:: Records supplied ::
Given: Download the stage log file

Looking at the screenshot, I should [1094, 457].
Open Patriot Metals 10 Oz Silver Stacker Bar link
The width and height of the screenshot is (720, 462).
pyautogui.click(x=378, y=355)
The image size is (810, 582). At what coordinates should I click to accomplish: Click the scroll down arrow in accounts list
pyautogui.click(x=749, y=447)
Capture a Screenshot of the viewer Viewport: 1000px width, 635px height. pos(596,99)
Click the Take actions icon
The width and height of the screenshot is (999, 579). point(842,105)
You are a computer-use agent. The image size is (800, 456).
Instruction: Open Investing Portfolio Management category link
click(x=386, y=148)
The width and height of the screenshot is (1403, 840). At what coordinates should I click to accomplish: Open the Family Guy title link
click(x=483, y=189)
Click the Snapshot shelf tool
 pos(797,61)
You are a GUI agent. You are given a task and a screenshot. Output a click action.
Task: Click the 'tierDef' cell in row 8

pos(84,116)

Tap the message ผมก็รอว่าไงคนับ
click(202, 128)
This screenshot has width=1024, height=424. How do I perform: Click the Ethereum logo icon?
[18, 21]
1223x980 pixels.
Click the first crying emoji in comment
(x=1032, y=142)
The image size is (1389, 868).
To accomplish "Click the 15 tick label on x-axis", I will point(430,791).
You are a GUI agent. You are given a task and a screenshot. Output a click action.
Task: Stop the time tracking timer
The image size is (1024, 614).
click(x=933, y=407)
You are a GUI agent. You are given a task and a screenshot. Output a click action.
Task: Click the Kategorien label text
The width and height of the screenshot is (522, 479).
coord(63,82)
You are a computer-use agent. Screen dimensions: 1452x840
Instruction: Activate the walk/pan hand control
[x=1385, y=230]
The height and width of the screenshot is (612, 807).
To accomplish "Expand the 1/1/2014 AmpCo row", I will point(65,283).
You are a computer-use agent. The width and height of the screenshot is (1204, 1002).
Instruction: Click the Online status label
:::
## [What needs to be done]
Please repeat the entries word for word, starting at their first line and ending with the line that contains "pyautogui.click(x=378, y=355)", including that line.

## [Correct response]
Given: Download the stage log file

Looking at the screenshot, I should [1094, 457].
Open Patriot Metals 10 Oz Silver Stacker Bar link
The width and height of the screenshot is (720, 462).
pyautogui.click(x=378, y=355)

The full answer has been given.